Students will obtain a rich set of information to help them select appropriate safety improvement options and make better decisions about how to reduce collisions at all types of intersections.

Who should Attend

This course is intended for planners, engineers, and public safety personnel in municipal, county, and state agencies with responsibility for reducing traffic collisions.

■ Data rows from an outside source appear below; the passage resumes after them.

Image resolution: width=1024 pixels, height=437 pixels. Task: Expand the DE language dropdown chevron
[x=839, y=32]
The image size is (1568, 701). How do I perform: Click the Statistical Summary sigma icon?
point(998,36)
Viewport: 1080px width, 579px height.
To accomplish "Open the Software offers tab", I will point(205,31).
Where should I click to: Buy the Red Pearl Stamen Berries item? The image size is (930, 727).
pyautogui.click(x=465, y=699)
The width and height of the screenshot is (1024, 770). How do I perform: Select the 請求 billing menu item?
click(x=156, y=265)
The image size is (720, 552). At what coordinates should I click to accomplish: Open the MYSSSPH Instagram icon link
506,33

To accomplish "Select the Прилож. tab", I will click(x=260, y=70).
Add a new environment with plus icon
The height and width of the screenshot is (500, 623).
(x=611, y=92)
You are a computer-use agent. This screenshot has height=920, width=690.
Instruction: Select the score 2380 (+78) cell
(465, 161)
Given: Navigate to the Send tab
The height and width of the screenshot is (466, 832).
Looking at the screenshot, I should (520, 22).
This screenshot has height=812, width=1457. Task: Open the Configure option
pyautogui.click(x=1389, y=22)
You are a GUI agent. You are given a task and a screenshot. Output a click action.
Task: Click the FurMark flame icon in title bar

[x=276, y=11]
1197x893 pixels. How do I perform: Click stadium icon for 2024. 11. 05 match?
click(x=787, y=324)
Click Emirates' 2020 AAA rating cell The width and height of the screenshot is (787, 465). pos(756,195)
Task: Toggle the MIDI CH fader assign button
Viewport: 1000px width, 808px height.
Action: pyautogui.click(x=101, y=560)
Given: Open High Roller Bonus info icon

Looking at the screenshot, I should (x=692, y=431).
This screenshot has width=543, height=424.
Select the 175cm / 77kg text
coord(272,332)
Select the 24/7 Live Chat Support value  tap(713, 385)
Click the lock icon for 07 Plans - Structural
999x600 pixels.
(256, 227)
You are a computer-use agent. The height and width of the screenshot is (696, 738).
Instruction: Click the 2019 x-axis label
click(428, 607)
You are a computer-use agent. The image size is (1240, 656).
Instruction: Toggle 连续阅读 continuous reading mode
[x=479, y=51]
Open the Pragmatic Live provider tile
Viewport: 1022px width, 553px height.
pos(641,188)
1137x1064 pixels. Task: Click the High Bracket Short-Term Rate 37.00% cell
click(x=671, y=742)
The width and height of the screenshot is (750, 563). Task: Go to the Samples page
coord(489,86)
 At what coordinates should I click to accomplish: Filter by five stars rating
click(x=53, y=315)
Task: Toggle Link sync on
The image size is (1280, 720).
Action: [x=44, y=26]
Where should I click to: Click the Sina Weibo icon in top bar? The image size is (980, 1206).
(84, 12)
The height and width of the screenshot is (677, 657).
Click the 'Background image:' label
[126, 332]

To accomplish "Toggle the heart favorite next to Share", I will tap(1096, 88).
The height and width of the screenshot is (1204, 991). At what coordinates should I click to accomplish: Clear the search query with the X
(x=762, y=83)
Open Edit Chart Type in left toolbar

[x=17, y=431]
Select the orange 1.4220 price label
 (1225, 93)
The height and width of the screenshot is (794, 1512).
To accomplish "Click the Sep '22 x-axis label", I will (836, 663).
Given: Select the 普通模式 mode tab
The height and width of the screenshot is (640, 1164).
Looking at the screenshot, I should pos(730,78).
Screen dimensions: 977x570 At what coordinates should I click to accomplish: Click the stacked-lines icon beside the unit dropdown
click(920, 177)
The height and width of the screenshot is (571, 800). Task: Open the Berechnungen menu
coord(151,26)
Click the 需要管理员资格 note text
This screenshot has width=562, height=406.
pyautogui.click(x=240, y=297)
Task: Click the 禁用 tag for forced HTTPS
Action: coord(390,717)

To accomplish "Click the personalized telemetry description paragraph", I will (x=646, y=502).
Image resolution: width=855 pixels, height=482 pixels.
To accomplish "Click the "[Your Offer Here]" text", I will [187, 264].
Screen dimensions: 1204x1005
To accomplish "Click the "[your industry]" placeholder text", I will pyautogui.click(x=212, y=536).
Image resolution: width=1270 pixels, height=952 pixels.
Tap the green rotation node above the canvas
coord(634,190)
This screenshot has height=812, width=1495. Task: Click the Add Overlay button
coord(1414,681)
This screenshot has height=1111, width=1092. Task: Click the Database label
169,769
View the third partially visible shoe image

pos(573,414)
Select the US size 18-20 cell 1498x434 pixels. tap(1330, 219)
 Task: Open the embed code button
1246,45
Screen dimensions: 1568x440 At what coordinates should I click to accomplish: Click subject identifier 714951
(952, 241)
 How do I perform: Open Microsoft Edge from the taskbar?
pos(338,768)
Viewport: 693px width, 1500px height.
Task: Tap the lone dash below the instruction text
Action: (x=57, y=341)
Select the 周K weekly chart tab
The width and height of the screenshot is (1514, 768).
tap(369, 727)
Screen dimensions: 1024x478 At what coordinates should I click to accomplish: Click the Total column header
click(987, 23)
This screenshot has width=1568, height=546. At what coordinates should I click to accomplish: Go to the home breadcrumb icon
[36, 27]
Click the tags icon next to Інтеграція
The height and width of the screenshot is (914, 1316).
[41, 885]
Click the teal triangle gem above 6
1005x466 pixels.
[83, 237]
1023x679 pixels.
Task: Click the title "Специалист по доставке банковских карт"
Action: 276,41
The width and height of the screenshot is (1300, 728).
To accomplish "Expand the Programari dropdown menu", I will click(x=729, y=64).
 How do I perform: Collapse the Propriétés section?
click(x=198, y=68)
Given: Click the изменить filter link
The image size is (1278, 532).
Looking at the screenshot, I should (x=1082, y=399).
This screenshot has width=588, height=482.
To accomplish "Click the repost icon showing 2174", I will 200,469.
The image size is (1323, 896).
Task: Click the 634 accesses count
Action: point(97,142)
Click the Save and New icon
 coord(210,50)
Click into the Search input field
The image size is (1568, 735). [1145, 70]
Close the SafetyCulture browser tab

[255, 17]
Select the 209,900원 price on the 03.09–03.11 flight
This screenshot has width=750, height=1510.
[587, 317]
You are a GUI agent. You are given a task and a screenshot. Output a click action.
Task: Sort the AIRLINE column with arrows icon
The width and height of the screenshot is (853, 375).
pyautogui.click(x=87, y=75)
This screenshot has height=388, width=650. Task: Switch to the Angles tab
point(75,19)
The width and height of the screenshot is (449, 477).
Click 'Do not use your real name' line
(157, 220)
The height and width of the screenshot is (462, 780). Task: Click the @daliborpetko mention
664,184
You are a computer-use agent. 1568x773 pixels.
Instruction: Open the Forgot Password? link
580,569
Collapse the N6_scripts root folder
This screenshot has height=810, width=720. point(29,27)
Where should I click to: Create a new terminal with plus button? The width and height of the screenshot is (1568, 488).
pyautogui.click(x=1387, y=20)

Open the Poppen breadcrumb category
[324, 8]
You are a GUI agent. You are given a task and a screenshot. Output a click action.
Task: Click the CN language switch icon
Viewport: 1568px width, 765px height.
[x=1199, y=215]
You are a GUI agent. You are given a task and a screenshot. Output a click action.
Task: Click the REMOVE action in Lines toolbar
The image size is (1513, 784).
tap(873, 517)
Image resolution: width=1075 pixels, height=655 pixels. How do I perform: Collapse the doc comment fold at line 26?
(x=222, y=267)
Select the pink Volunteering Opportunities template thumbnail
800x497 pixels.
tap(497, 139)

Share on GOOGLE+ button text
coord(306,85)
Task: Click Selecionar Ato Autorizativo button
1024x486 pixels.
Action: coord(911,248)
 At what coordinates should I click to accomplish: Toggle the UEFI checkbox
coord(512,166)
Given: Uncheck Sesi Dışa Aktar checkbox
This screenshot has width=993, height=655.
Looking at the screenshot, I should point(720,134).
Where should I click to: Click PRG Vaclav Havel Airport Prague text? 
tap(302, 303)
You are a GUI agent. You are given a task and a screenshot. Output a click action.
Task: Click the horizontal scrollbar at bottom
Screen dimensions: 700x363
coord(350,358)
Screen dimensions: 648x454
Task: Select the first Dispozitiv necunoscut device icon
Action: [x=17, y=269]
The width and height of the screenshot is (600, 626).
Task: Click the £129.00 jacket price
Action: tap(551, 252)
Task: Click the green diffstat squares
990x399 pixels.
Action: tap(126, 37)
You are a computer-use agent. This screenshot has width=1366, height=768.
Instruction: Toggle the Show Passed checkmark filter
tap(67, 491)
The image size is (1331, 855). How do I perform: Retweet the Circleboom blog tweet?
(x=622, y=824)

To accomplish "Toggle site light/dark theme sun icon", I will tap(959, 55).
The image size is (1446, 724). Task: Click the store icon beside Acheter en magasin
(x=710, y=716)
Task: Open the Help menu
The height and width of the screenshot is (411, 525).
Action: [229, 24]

TS-51 Improving Safety of Railroad Crossings & Light Rail Systems (online)

Description

This new online course takes a look at recent studies on how to improve safety at railroad highway crossings and reduce vehicle-train collisions. The first session will also focus on motorized users, as well as pedestrians and bicyclists who have to cross railroad highway crossings on a regular basis. Information will be shared from recent publications including the Railroad-Highway Grade Crossing Handbook and conferences on railroad corridors where speakers addressed railroad crossing safety and discussed some of the topics listed in the course outline. The second session will focus on light rail systems and their impacts on the operation of streets that they have to cross or share with other motorized traffic. The course will address how best to blend motorized and train traffic as well as handle pedestrians that cross light rail tracks on a regular basis so as to minimize conflicts and collisions.

Topics covered

  • Driver behavior at railroad crossings
  • Conducting railroad crossings diagnostics
  • Treatments for reducing crashes at railroad crossings
  • Railroad preemption sequence and timing of traffic signals
  • Design of pedestrian and bicycle crossings across train tracks
  • Recent railroad highway crossing requirements of the CA MUTCD
  • Examples of light rail alignments and configurations
  • Pros and cons of the various light rail alignment and configuration options
  • Light rail station location, access, and other considerations
  • Impact of light rail on street operations and crash patterns
  • Treatments for pedestrian and bicycle crossings in light rail systems

What you will learn

Students will obtain a rich source of technical information to help them select appropriate safety improvement options and make better decisions about how to reduce collisions at railroad-highway grade crossings and light rail systems that operate on public streets in non-exclusive rights of way.

Who should Attend

This course is intended for planners, engineers, and public safety personnel in municipal, county, and state agencies with responsibility for the design and operation of traffic control devices at or near railroad highway crossings as well as light rail systems that operate on public streets which are shared with other road users. Certified planners who need AICP CM credits will be awarded 4.0 credits for this online training course.